Netta la posizione della presidente del Coordinamento dei Centri Antiviolenza dell’Emilia-Romagna, Cristina Magnani, per la quale “noi aiutiamo a migliorare la posizione delle donne per far emergere la violenza di cui sono vittime. Purtroppo, spesso alcune querele vengono ritirate perché le donne non si sentono sostenute sia dal punto di vista psicologico sia, soprattutto, da quello economico. Il ricatto economico che spesso i maltrattanti attuano è enorme”. Magnani ha ricordato come i centri antiviolenza abbiano accolto 3.770 donne. Il 94% di queste ha subito violenze di cui l’88% psicologiche, il 64% fisiche e il 27% violenza sessuale, mentre sono 2.541 le donne accolte e quelle nuove sono state 1.099 “che significa una nuova responsabilità delle donne. Dal gennaio a ottobre 2022 sono state accolte nei centri 283 donne (+22%) e 261 minori (+9%)”. I centri antiviolenza hanno accordi con Enti locali, associazioni e sindacati per accogliere le vittime, ma anche per trovare sistemazioni per portatori di handicap e transessuali. Magnani, poi, ha mosso critiche all’intesa Stato-Regioni per l’adeguamento degli edifici dei Centri per il periodo di permanenza, che è limitato. Inoltre, la riforma Cartabia prevede misure di giustizia riparativa per la violenza di genere: “Diciamo di no, una vittima non può finire davanti a un mediatore”.
Nel dibattito scaturito dopo le audizioni, Valentina Stragliati (Lega) ha lodato tutte le testimonianze rese, così come ha sottolineato il ruolo di eccellenza della Regione Emilia-Romagna. “Sono molteplici le esperienze oltre a Reggio Emilia meritevoli di essere approfondite” ha evidenziato la consigliera, secondo la quale è di fondamentale importanza il coinvolgimento della scuola perché “i giovani di oggi, lasciati soli su questi temi, possono diventare gli uomini maltrattanti di domani”.
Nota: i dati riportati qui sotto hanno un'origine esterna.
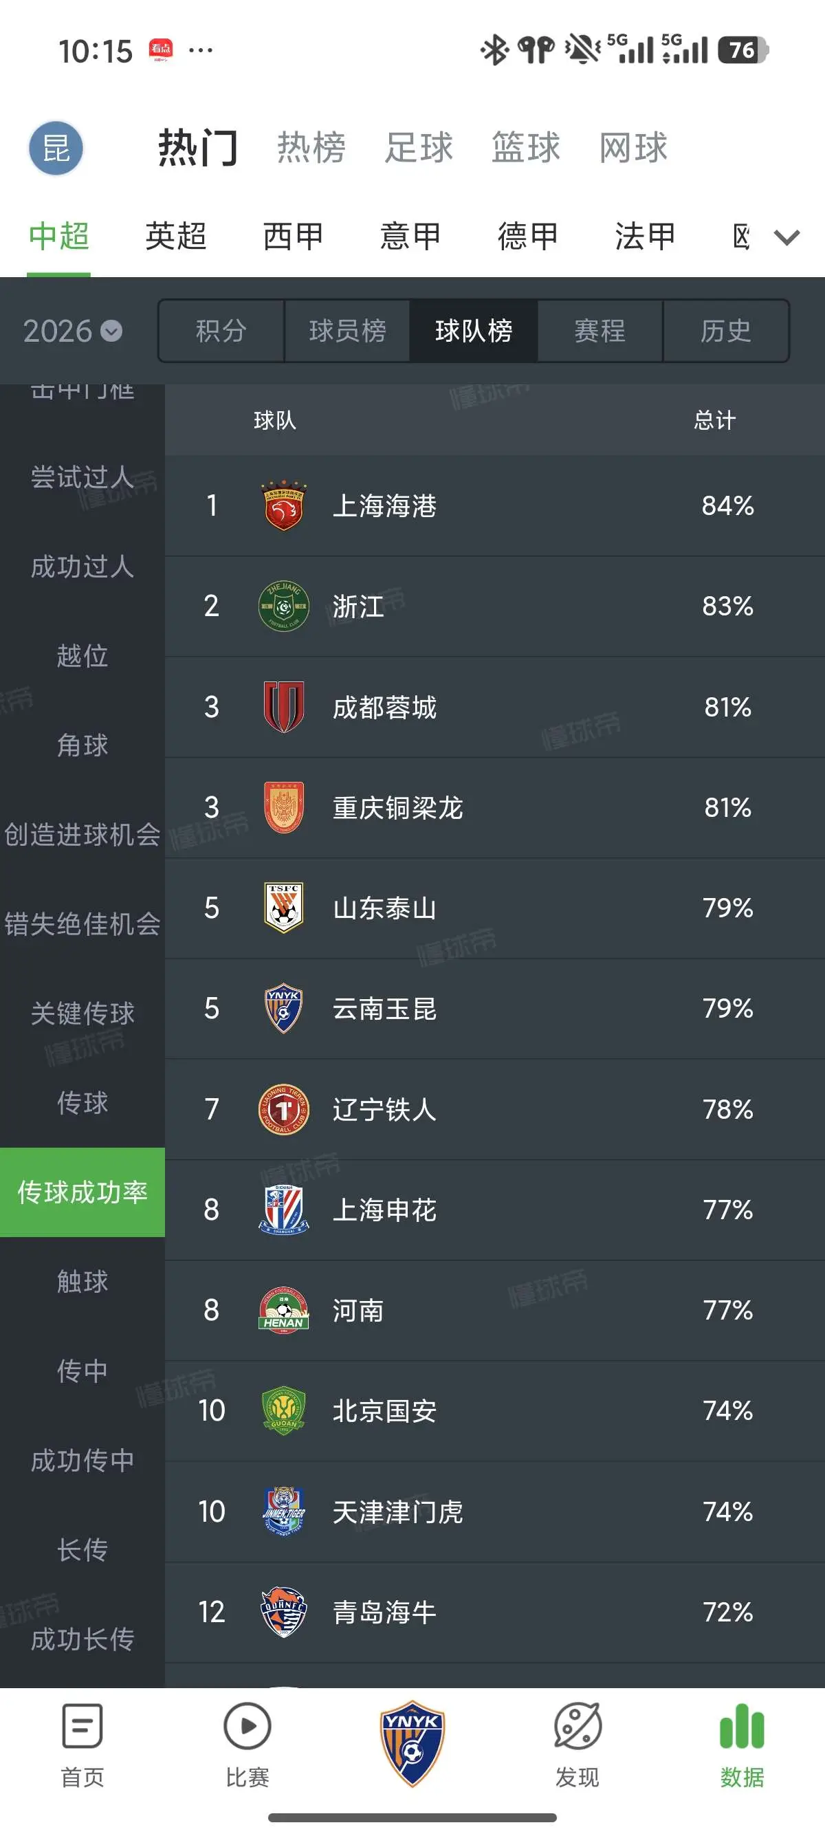Choose the 成功长传 stat category
825x1836 pixels.
click(x=83, y=1639)
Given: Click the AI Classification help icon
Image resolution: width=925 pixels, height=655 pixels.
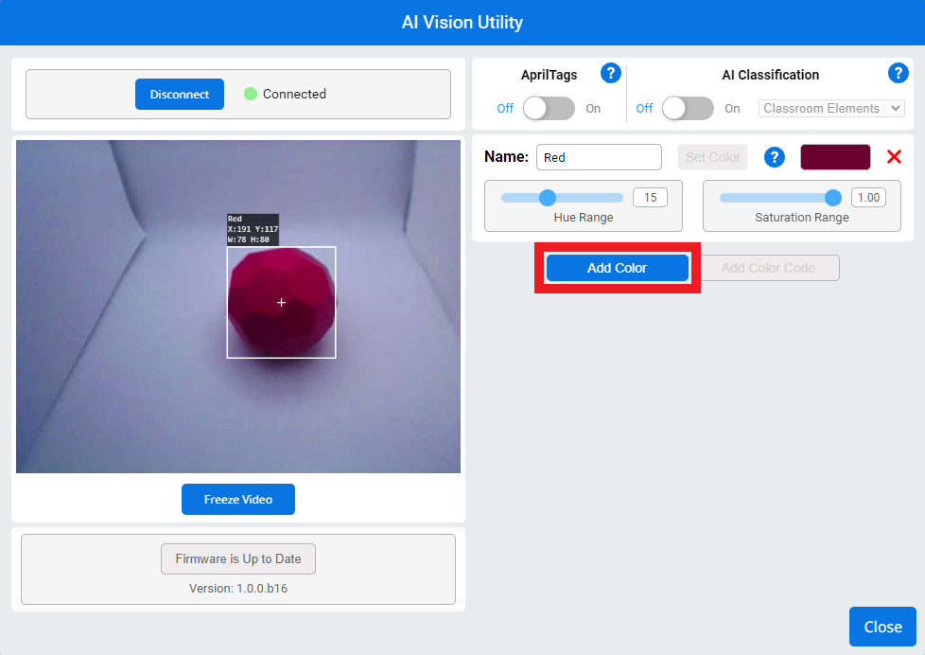Looking at the screenshot, I should point(898,73).
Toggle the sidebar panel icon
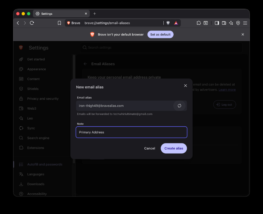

Per Roberta Mori (Pd) “quanto è stato raccontato oggi è la testimonianza dell’impegno costante dell’Emilia-Romagna sul tema della violenza alle donne al di là di ogni ricorrenza o caso di cronaca nel combattere ogni arretratezza ancora presente nella nostra società”. Per la consigliera dem “è fondamentale non girarsi dall’altra parte e a tal proposito varrebbe la pena riprendere le richieste delle associazioni che si occupano di violenza alle donne e portare in Conferenza Stato-Regioni la richiesta di un maggior coordinamento fra vari organi dello Stato”.
Francesca Maletti (Pd) sottolinea invece “l’importanza dell’uniformità culturale fra i vari apparati dello Stato nell’approcciare il tema della violenza alle donne sotto tutti i punti di vista e definire risposte sempre più puntuali e variegate in relazione agli innumerevoli bisogni che manifestano le donne maltrattate”.